A menudo quiso buscar la solución en la mirada estrábica del Greco, suspendido por su propio pincel y escondido entre un fraile dominico y varios caballeros de la Orden de Santiago. Pero fue en los documentos numerosos que fue desempolvando por los rincones de la Ciudad Imperial, y no en la presencia burlona y glacial de Theotocópuli, donde empezó a ser consciente de la importancia del Conde de Orgaz.

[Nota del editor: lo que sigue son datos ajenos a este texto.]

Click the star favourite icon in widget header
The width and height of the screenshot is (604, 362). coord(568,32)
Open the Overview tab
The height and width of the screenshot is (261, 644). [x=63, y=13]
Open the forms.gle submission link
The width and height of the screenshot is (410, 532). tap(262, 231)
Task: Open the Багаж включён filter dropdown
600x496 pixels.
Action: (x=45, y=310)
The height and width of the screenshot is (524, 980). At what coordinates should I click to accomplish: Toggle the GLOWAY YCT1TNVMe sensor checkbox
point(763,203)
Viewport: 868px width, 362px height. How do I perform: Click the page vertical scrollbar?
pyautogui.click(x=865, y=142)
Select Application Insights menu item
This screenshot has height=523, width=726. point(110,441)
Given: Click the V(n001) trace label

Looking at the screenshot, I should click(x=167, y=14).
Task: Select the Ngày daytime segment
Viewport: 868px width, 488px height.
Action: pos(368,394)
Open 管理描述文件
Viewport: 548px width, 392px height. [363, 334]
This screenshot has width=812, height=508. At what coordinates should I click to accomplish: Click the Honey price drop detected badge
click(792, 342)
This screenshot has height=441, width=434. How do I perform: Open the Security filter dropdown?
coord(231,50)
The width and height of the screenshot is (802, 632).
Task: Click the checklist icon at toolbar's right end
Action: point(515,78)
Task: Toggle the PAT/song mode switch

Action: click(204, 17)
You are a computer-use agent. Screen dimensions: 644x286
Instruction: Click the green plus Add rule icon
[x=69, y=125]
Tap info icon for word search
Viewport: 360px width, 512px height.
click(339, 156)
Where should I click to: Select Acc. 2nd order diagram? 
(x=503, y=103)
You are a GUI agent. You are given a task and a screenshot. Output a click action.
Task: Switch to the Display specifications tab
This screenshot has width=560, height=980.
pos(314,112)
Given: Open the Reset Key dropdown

Sus interminables noches de insomnio le permitieron escurrir su mirada entre textos que hablaban del niño que nació en torno a 1263 en las casas de un Mayorazgo (donde hoy se levanta la iglesia de los Jesuitas) descendiente del linaje de don Esteban Illán. Se encontró al caballero piadoso, al joven que desperezó sus sentidos en tiempo de Alfonso X el Sabio y al lúcido estudioso que con Sancho IV el Bravo llegaría a ser notario mayor de Castilla y alcaide de Toledo en 1296. Pero lo que más le sorprendió fue la silenciada labor que ejerció desde la sombra en la espinosa etapa de regencia de María de Molina, viuda del rey Sancho. Su voz, la que educó y condujo a la infanta Beatriz, edulcoró los oídos de la regente amenazada permitiendo así la traslación natural del décimo al undécimo de los Alfonsos.
«¿Quién eres en realidad?», le preguntó a don Gonzalo una madrugada sin Dios. «¿Dónde estás?
Tanto le empujó su curiosidad que una mañana de primavera le llevó a conocer al que era en 2001 el Conde de Orgaz. Gonzalo Crespí de Valldaura le esperó en Ávila, en la casa de doña Güimar de Ulloa, antepasada suya y gran amiga de Santa Teresa de Jesús. El anfitrión le habló con fascinación del Gonzalo de otro tiempo, un noble de refinadas maneras que casi sobrepasaba los 160 centímetros.La expresión solemne que el Conde dejó ver en su relato se rompió para animarle a encontrar los restos del caballero cuyo nombre había conservado casi 700 años después.
OJOS TRISTES
Anochecía cuando el párroco regresó a Toledo. No se olvidó de la visita diaria. Al entrar en la capilla entregó su mirada al Entierro con la voz aún reciente de don Gonzalo Crespí. El recuerdo de sus palabras le llevó de nuevo a la mirada distante del Greco.Viendo que seguía sin sacar nada del cretense, vino a centrar su ojeada en los ojos tristes del pequeño Jorge Manuel, junto a su padre el único habitante del óleo que se permitía escrutar al visitante.
Don Demetrio le miró sin parpadear, sin tomar aliento, consciente de que ahí descansaba la respuesta. Dejó arrastrar su vista por el trazo negro que daba vida al brazo del infante, continuó por la pincelada sutil que descubría su dedo inerte señalando al mismo corazón del Señor de Orgaz, fijó sus pupilas en la diagonal perfecta que desembocaba sin estruendo en el cuerpo de don Gonzalo, sintió su peso, la gravedad de la tierra que reclamaba lo que era suyo. Y así permitió que sus ojos cayeran junto al cadáver del caballero, hundiéndose con él en las baldosas firmes que siguen albergando sus restos.